■ **What to work on**:
Give only the number of lines in the data that include the string "agent".

Collected data entries
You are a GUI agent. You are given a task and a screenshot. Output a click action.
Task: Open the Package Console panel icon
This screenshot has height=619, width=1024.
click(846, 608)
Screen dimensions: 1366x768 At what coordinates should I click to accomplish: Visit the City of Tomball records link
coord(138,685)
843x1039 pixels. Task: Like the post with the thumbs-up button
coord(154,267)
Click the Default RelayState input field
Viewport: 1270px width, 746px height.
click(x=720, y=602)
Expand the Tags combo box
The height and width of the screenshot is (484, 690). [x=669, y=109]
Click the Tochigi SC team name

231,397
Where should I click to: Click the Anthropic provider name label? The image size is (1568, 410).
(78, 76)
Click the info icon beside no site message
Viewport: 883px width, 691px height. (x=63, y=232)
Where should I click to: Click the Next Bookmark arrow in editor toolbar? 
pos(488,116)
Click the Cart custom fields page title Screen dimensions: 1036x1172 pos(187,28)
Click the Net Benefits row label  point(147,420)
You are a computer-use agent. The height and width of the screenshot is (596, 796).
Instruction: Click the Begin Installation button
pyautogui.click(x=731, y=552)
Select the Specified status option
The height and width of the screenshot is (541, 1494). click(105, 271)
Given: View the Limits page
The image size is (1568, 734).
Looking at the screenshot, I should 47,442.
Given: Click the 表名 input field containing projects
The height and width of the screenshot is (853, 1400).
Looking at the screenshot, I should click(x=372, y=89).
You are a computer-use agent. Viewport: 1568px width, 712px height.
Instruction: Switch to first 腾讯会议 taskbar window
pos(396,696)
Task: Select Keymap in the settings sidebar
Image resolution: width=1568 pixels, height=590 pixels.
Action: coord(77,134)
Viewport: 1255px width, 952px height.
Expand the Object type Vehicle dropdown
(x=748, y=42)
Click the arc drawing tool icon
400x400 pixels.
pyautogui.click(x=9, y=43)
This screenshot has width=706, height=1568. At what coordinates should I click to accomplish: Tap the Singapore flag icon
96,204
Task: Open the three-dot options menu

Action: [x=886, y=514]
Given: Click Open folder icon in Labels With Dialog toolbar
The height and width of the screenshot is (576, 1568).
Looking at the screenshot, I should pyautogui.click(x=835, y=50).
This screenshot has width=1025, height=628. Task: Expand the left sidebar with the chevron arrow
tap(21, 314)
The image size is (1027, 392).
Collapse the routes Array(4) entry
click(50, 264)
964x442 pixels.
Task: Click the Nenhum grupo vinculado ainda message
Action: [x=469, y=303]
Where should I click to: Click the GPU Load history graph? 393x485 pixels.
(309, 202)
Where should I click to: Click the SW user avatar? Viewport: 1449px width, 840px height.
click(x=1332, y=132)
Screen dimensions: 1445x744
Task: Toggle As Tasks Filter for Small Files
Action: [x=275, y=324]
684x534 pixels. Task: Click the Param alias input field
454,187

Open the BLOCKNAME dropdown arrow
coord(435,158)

■ **Solution for this task**:
3